SOURCE DATA section start
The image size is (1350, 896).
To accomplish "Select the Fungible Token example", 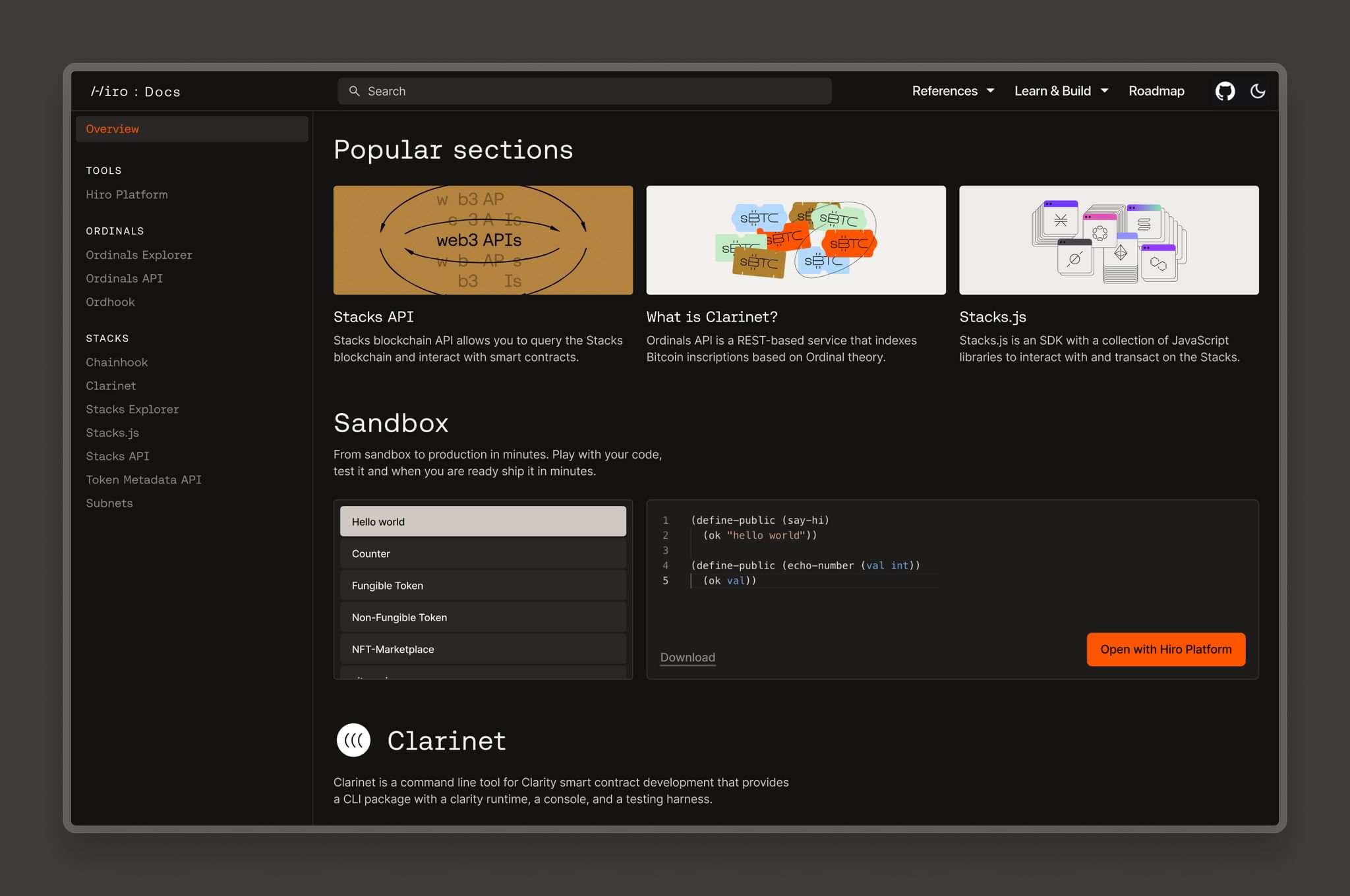I will coord(482,585).

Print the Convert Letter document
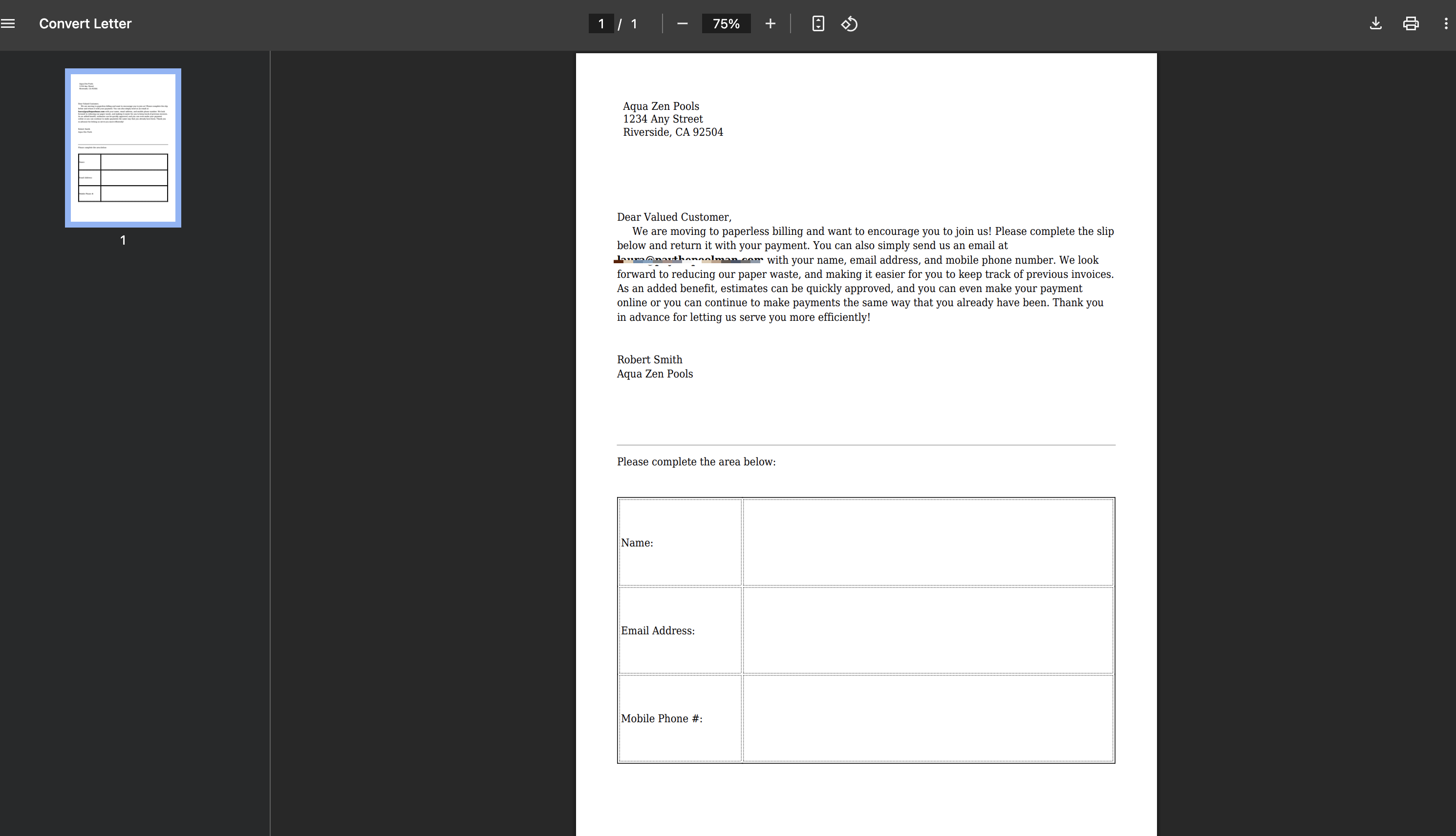click(x=1411, y=23)
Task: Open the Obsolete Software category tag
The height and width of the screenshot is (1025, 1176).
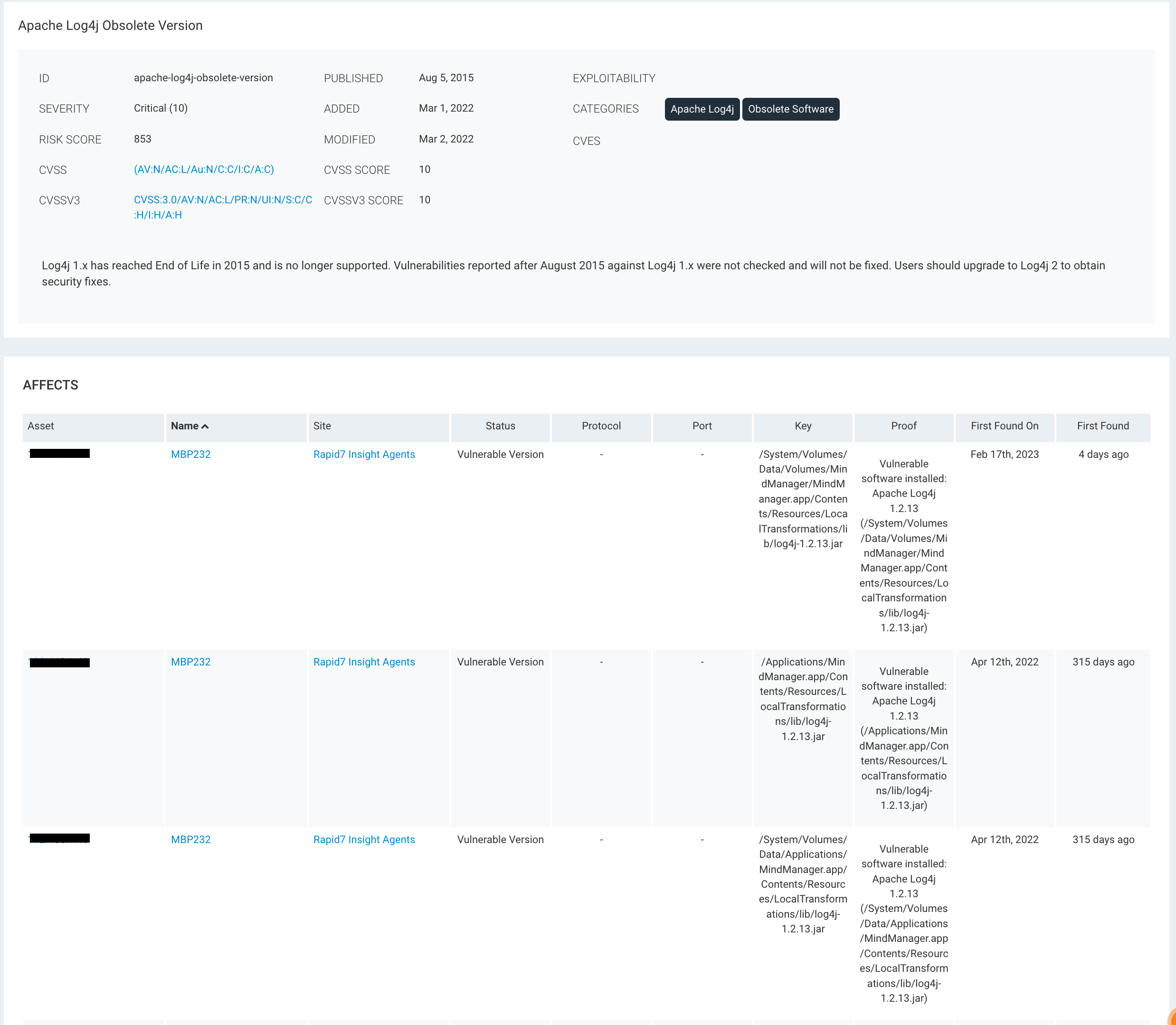Action: [x=790, y=109]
SOURCE DATA section end
Begin with the line containing "The height and" and end with the last line of the entries above. Copy those lines exactly, both ends included, and drop every picture.

The height and width of the screenshot is (1025, 1176).
Action: [x=790, y=109]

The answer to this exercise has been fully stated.